Also, we should test whether we can ensure ffmpeg can write a file with data starting at YYMMDD-HHMMSS precisely (to the nearest 10 or 100 microseconds). Otherwise we may need or want to add precision within the filename, i.e. precision high enough for any future localization efforts (e.g. 10 or 100 microseconds?).

Related to this @ben-hendricks also made a good point that -- if possible -- it's ideal to have different nodes start their recordings on the minute (or they use a 5-minute interval) so that file names and time intervals end up being consistent across the network. This allows a direct request for a matching file, rather than a search through ~20k files for the desired matching time period from another location (e.g. for localization).

ben-hendricks · 2023-01-16T19:26:28Z

As a comment to @scottveirs suggestion regarding filename convention and time synchronization: A change in filename convention is usually a small step, from a coding perspective. Synchronizing recording periods gave our coding team some headaches because we also wanted to be sure that all files have a predictable length (those with different length were re-named so that a search algorithm could filter them). However, in our experience the benefits outweigh the costs. a) It is a virtual requirement to x-correlate and localize transient signals. b) any match between a timestamp and a corresponding audio file can be made instantaneously.

scottveirs · 2023-02-03T21:51:00Z

Great advice @ben-hendricks . Thanks for sharing insights from the BC Hydrophone Network!

I've created two orcanode issues based on your input:

scottveirs · 2023-02-03T21:55:42Z

@ben-hendricks shared on a call today that the BC Hydrophone Network uses a custom driver to generate timestamps from their icListen hydrophones in this format:

ICLISTENHF1281_20190704T085500.000Z_20190704T090000.000Z.flac

Where 1281 is the instrument ID (serial number?) and the .000 suffix is precision in seconds.

The archived format for processed calibrated noise level files assumes the user knows the timestamp is in UTC time zone, so ends up as (or close to?):

1281_20190704T085500.wav

These details ^^^ from Ben may be of interest @valentina-s @savageGrant @CaseCal @mitchhaldeman

scottveirs · 2023-02-03T21:57:19Z

@ben-hendricks Can you confirm/deny that the .000 part of the ICLISTEN file name is precision in seconds (rather an indication of zero hours offset from UTC (Z) time)?

CaseCal · 2023-02-04T00:10:49Z

Thanks @scottveirs and @ben-hendricks, this is helpful and timely as we're juts developing our file naming and access tool.

I notice in that example that the .flac file contains a start and end time, while the wav file has just a start time. Is there any standard or preference to including only start time, start time and end time, or start time and duration? Especially as we gear towards efficient storage in our own project, we may not have conveniently sized archive file durations.

My though is having start time and end time makes it the easiest to scan files for a specific timestamp or period, but it also starts to become somewhat verbose.

* **EXERCISE REQUIREMENTS**
1 – Answer the following questions using the file-naming thread, one answer per line:
(a) To what precision should ffmpeg be tested for writing a file whose data starts at YYMMDD-HHMMSS?
(b) In the example file name from the BC Hydrophone Network, what does 1281 identify?
(c) According to CaseCal, what does the .flac example contain that the wav file lacks?
2 – Rewrite the paragraph of the file-naming thread that begins "As a comment to @scottveirs suggestion" as a short bulleted list, keeping its main facts.
3 – Retype the part of the file-naming thread starting with "scottveirs · 2023-02-03T21:57:19Z" and going on through "UTC (Z) time)?".

* **EXCERPTED DATA**
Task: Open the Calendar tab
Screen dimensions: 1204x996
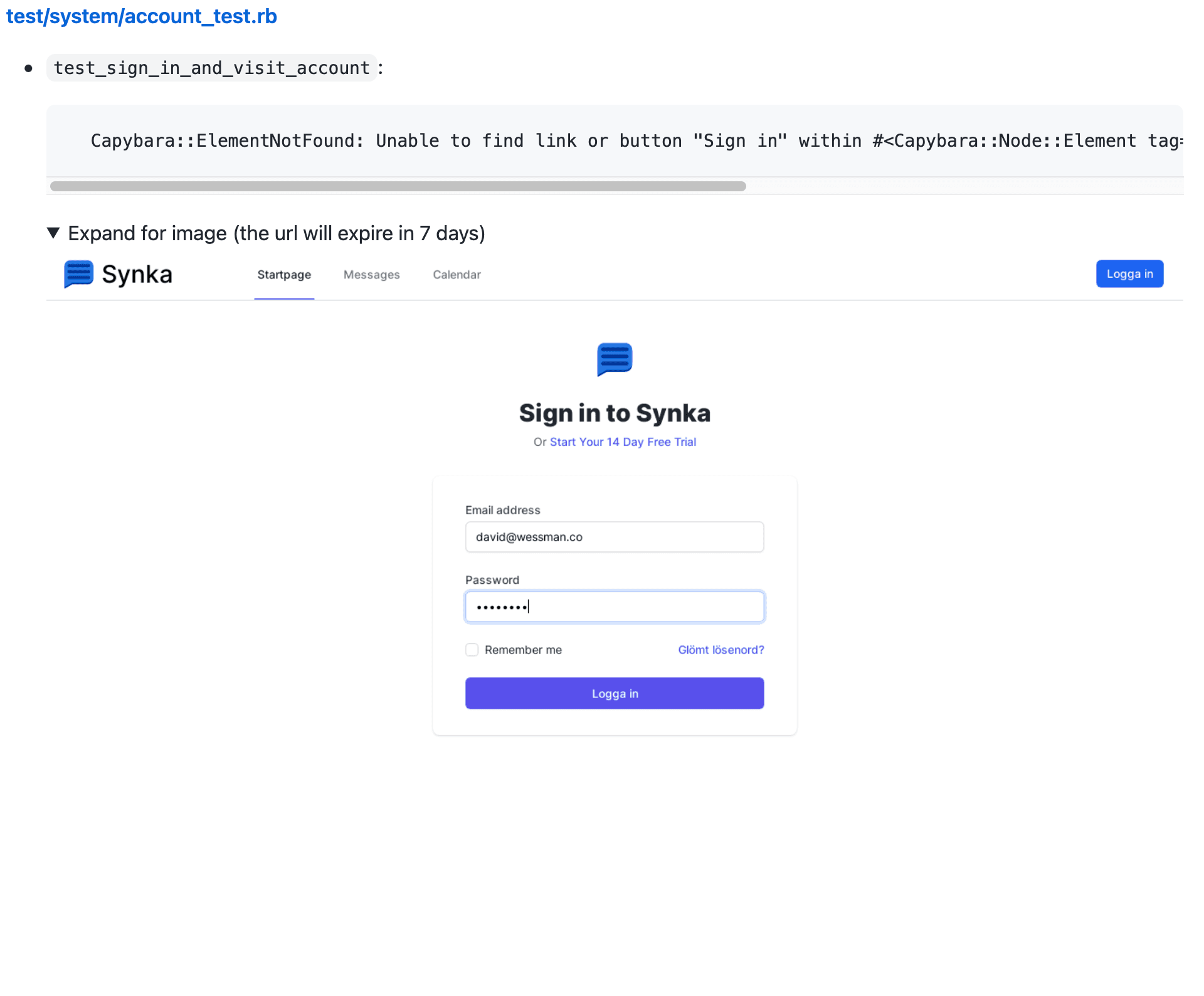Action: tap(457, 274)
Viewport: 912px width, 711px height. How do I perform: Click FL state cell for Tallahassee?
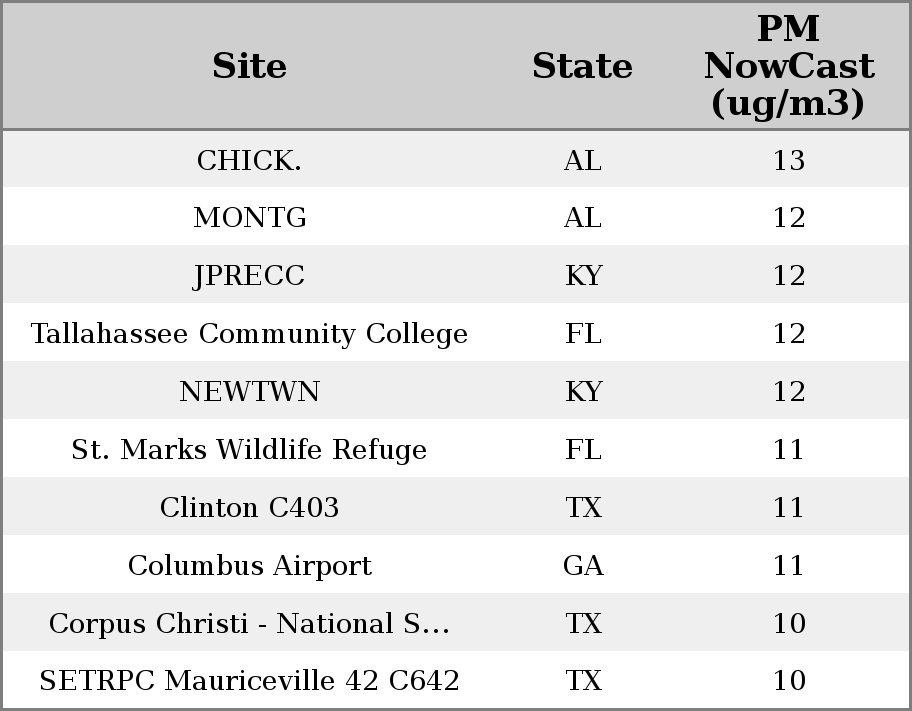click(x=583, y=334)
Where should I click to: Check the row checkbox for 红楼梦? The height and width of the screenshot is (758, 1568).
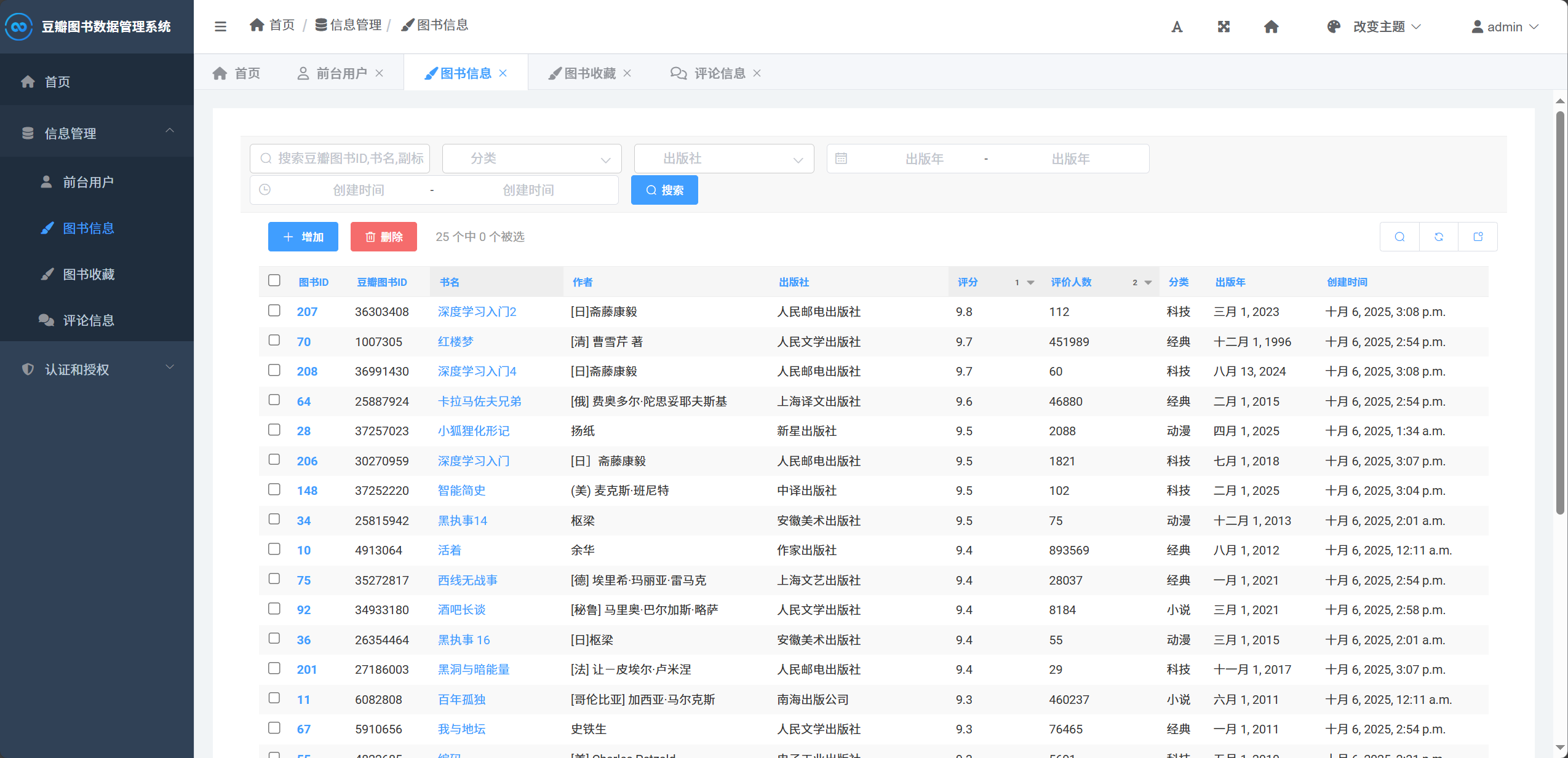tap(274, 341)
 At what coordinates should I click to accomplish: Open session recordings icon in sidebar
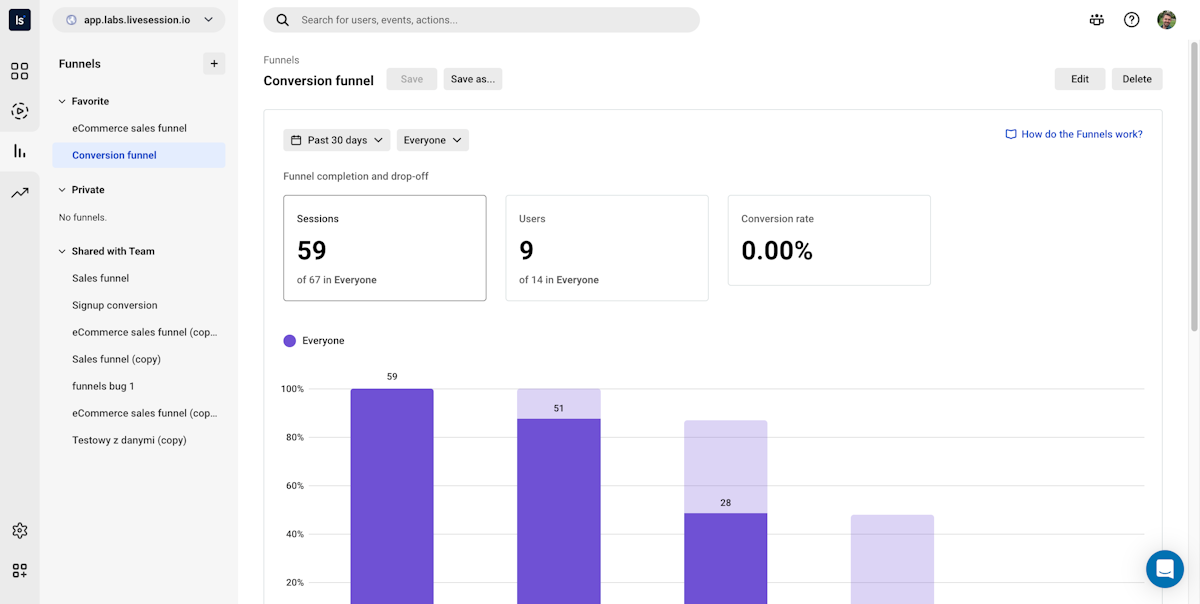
* * *
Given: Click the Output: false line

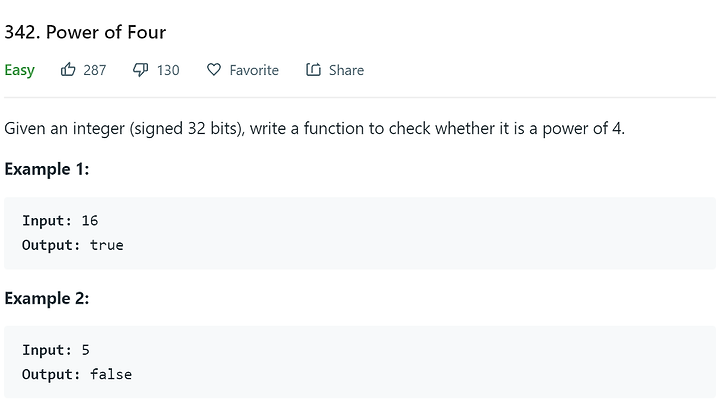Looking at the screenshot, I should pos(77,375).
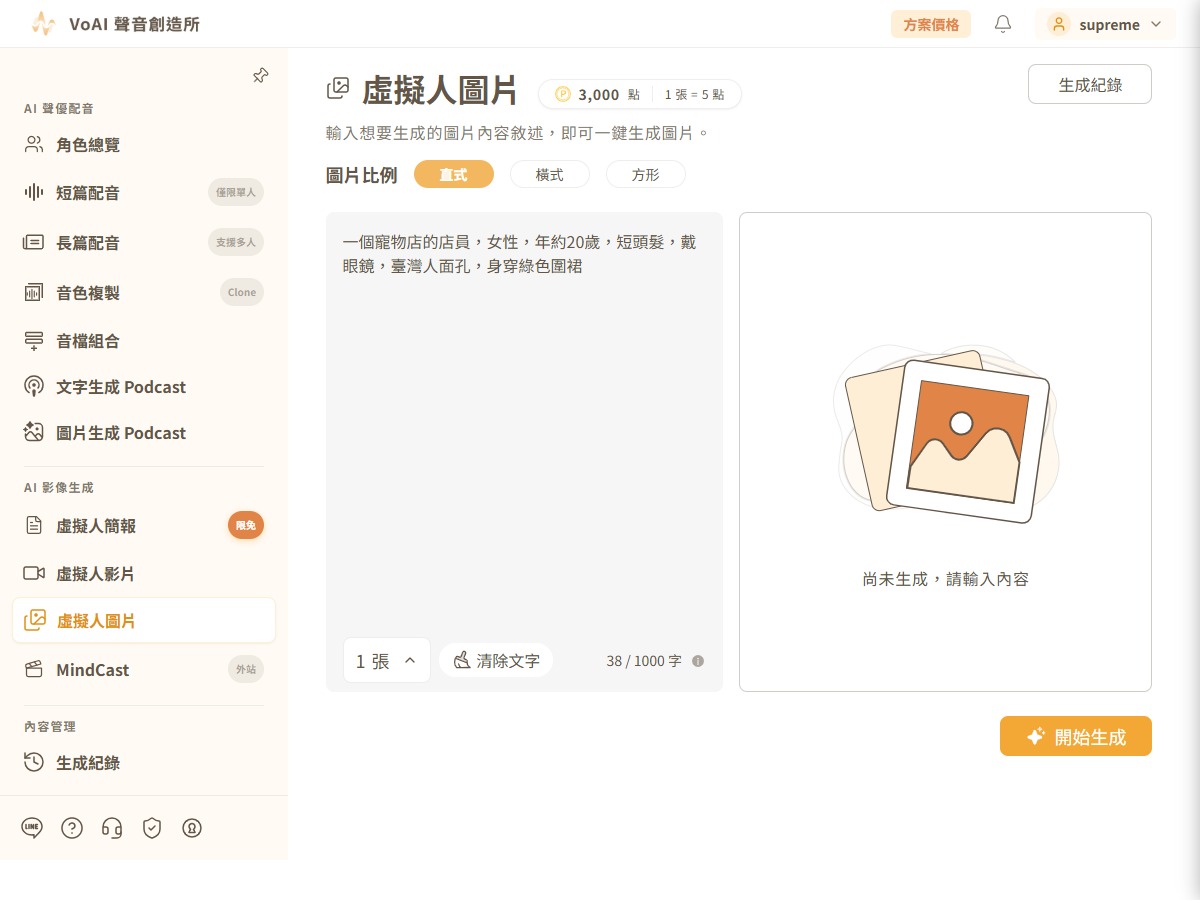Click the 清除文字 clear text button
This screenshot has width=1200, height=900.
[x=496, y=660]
* * *
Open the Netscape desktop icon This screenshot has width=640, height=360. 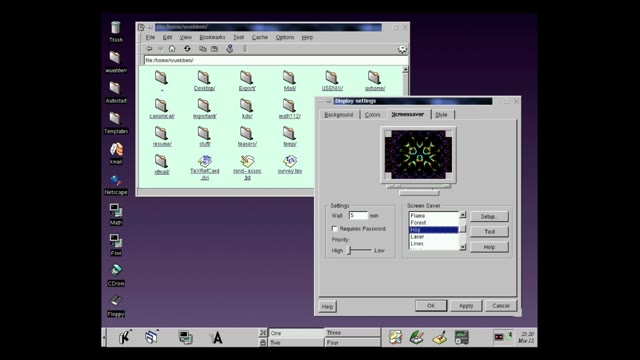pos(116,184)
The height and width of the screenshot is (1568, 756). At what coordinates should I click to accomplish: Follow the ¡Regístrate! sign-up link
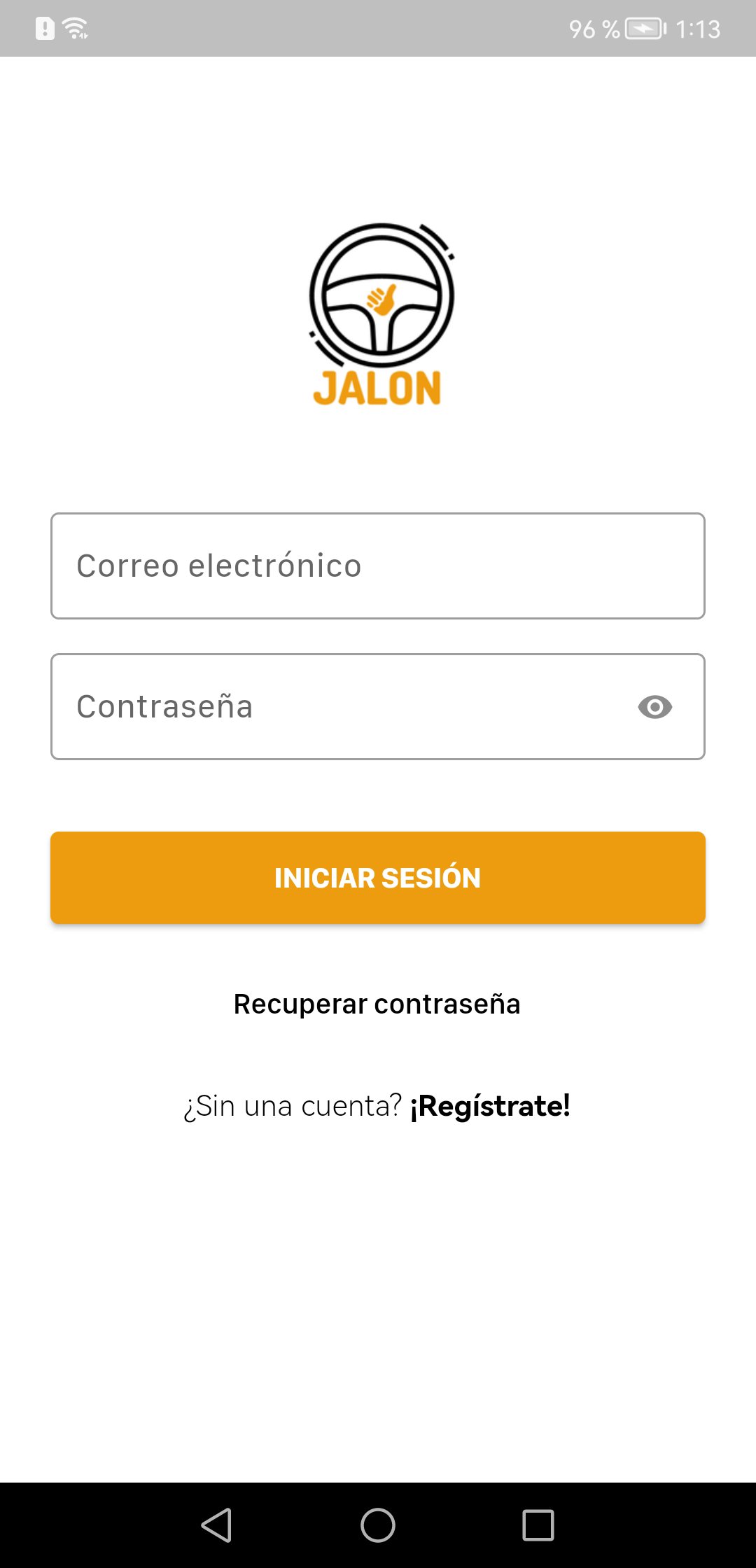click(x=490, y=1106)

* **FULL ANSWERS**
1 –
(a) To the nearest 10 or 100 microseconds.
(b) The instrument ID.
(c) An end time; the .flac file contains a start and end time, while the wav file has only a start time.

2 –
- A change in filename convention is usually a small step from a coding perspective.
- Synchronizing recording periods caused the coding team headaches, since they also wanted all files to have a predictable length; files with a different length were renamed so a search algorithm could filter them.
- In their experience the benefits outweigh the costs:
  - It is a virtual requirement for x-correlating and localizing transient signals.
  - Any match between a timestamp and its corresponding audio file can be made instantaneously.

3 –
scottveirs · 2023-02-03T21:57:19Z

@ben-hendricks Can you confirm/deny that the .000 part of the ICLISTEN file name is precision in seconds (rather an indication of zero hours offset from UTC (Z) time)?